Desde o caso Dutroux, que abalou a Bélgica e ensejou o movimento social e os protestos públicos mais importantes dos últimos tempos naquele país, culminando com a "marcha branca", a denúncia da pedofilia se difundiu por inúmeros países europeus, do País de Gales, no Reino Unido, ao vilarejo de Cosne, no centro da França. Por toda parte, o que até agora estava oculto tornou-se manifesto; os que viviam esmagados por seu segredo ousam falar; queixas são registradas na Justiça.
Os escritos em que, alguns anos atrás, os escritores celebravam sua pederastia seriam hoje inconcebíveis. De onde vem esta nova sensibilidade, acompanhada por protestos cada vez mais numerosos contra a prostituição das crianças no sudeste asiático ou na América Latina?
Por certo, não das revelações sobre a personalidade diabólica dos pedófilos; ao contrário, na maioria das vezes se descobre que este últimos são, "por outro lado", educadores, professores, empregados de estima e muito bem-vistos em seu meio profissional. Impõe-se, então, com força extraordinária uma idéia quase nova: os direitos da criança.
Eu guardo uma recordação pessoal. Quando a França ratificou oficialmente a Convenção Européia dos Direitos da Criança, fui convidado a participar na Unesco de um debate com dois jovens filósofos já conhecidos e hoje autores de grande sucesso. Assim que passei a defender a idéia dos direitos da criança, eles rejeitaram rispidamente tal noção em nome do racionalismo, recusando ver na criança outra coisa senão um ente em formação que não pode ser autônomo nem portanto ter direitos, já que incapaz de uma ação responsável e de cumprir deveres.
● ● ●
Enunciado: Prossiga o trecho sobre a denúncia da pedofilia e os direitos da criança a partir do ponto em que ele termina. Os registros não desempenham papel algum aqui.
● ● ●
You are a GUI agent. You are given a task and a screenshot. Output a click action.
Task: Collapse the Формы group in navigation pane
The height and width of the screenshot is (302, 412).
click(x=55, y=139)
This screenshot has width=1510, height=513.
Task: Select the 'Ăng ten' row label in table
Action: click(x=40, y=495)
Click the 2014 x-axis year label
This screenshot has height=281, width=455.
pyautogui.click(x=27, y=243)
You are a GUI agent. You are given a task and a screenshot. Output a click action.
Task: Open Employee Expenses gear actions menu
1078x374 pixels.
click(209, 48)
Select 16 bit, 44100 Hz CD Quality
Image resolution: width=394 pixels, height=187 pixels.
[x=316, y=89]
● ● ●
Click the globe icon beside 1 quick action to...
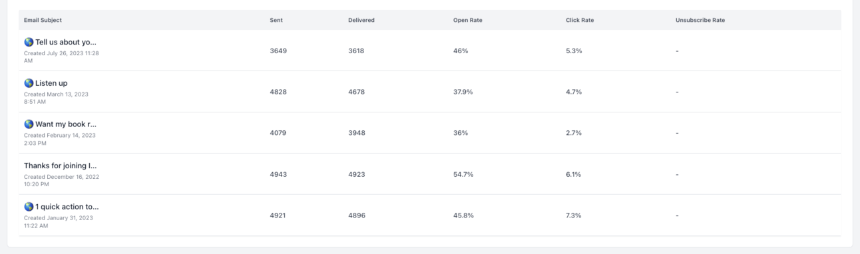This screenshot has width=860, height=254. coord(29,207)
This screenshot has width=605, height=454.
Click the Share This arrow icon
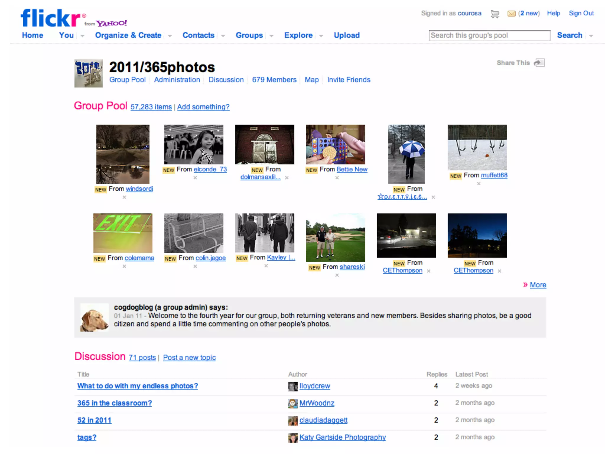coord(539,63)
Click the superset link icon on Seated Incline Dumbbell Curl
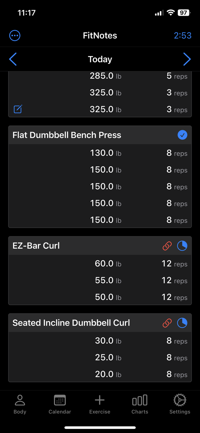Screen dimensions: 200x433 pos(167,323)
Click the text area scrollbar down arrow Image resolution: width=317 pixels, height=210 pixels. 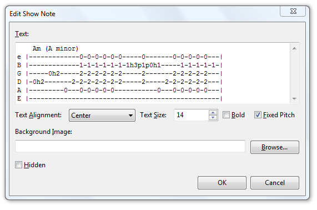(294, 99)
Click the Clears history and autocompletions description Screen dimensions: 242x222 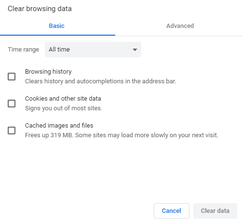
● ● ●
Resultado:
Acredito que hoje eles não possam mais sustentar tais propostas, uma vez que falamos dos direitos de idosos dependentes, de doentes e moribundos, de deficientes e muitas outras categorias que, por uma razão ou outra, não estão em condições de assumir todos os encargos e deveres da vida social.
No Brasil, na Colômbia e em outros países da América Latina, gigantescas campanhas de opinião defendem as crianças que, embora muitas vezes delinquentes, são, de toda forma, vítimas de uma violência organizada e até mesmo exercida pela polícia ou outras autoridades, a quem cumpriria fazer respeitar a lei e impedir tais abusos.
A comoção provocada pelos atentados aos direitos da criança, e em especial pelo uso delas como objetos sexuais, indica que estamos longe do tradicional princípio do julgamento moral com base no equilíbrio de direitos e deveres e na avaliação dos indivíduos por sua utilidade social, ela própria medida em termos da conformidade a normas ou a interesses coletivos.
Reconhecer os direitos da criança é, ao contrário, afirmar os direitos de todo ser humano, à parte toda consideração de papel ou comportamento social. É, portanto, romper com uma definição dos seres humanos como seres sociais e levar ao extremo o individualismo moral elaborado no século 18.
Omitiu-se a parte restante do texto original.